Convergence of the Gibbs Sampler

Statement

Under mild regularity conditions, the Gibbs sampler is ergodic: starting from any initial state $x^{(0)}$ , the distribution of $x^{(t)}$ converges to $\pi$ in total variation:

$\lim_{t \to \infty} \|P^t(x^{(0)}, \cdot) - \pi(\cdot)\|_{\text{TV}} = 0$

For random scan, the chain satisfies detailed balance with respect to $\pi$ . For systematic scan, the chain satisfies the weaker condition of $\pi$ -invariance (but not necessarily detailed balance).

Intuition

Each Gibbs update preserves $\pi$ as the stationary distribution (since it is a valid MH step). As long as the chain can reach any state, guaranteed when the support is connected and the full conditionals have positive density, the chain converges. Random scan gives reversibility automatically; systematic scan gives faster practical convergence but sacrifices reversibility.

Proof Sketch

For random scan: the transition kernel is a mixture of MH kernels, each satisfying detailed balance, so the mixture does too. Irreducibility follows from the positivity of full conditionals on the support.

For systematic scan: the transition kernel is a composition (not mixture) of MH kernels. Each kernel preserves $\pi$ , so the composition does too. Detailed balance may fail, but $\pi$ -invariance plus irreducibility and aperiodicity suffice for convergence.

Why It Matters

This theorem ensures that Gibbs sampling produces valid samples from the target distribution, justifying its use in Bayesian computation. The distinction between random and systematic scan matters for theoretical analysis (e.g., proving CLTs for MCMC estimators) but rarely affects practice.

Failure Mode

Convergence can be extremely slow when variables are strongly correlated or when the posterior has multiple well-separated modes. In the latter case, the chain may get trapped in one mode for a very long time. Blocking (grouping correlated variables and updating them jointly) can help with correlations; tempering or other advanced methods are needed for multimodality.

report a correction →

Blocking for Correlated Variables

When variables $x_i$ and $x_j$ are highly correlated, updating them one at a time leads to slow mixing. Blocking (or collapsed Gibbs) groups correlated variables together and samples them jointly:

Instead of updating $x_1 \mid x_2, x_3$ then $x_2 \mid x_1, x_3$ , update $(x_1, x_2) \mid x_3$ as a block. This requires sampling from the joint conditional $\pi(x_1, x_2 \mid x_3)$ , which may itself require specialized methods, but the resulting chain mixes much faster when $x_1$ and $x_2$ are correlated.

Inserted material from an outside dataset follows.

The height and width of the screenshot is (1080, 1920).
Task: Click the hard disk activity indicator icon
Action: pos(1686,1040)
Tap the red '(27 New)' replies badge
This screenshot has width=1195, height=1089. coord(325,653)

The general principle: block together variables that are strongly correlated a posteriori.

Diagnostics Matter Even When Every Proposal Is Accepted

The most seductive Gibbs-sampling mistake is to see a 100% acceptance rate and infer that the sampler must be efficient. It is not. Gibbs can accept every single update and still produce a terrible effective sample size.

That happens when the conditional updates move only a tiny distance along a strong posterior ridge. The bivariate normal example above shows the core mechanism: when $|\rho|$ is close to 1, the conditional variance shrinks and each update becomes a small creep rather than a meaningful exploration move. The result is high , which makes the much smaller than the chain length suggests.

So the right workflow is:

derive the conditionals cleanly,
run multiple chains,
inspect burn-in and convergence diagnostics,
and if ESS remains poor, change the geometry of the update, not just the iteration count.

For hierarchical models this often means blocking, collapsing, or changing the parameterization itself.

Hierarchical Models: Centered, Non-Centered, and Conjugacy

Gibbs sampling has a special relationship to hierarchical models. In one direction, it is often the easiest exact MCMC method when the hierarchy is conditionally conjugate: normal-normal random effects, Gaussian state-space models, latent-class assignments, and older BUGS/JAGS workflows all lean on that structure.

But there is a catch. The parameterization that is best for Gibbs is not always the one that is best for HMC or NUTS.

A centered hierarchy often preserves clean conditional conjugacy, so the Gibbs updates stay closed-form.
A non-centered hierarchy often reduces posterior correlation between local effects and the global scale, which is better geometry for HMC and NUTS, but may destroy the simple conditional form that made Gibbs attractive in the first place.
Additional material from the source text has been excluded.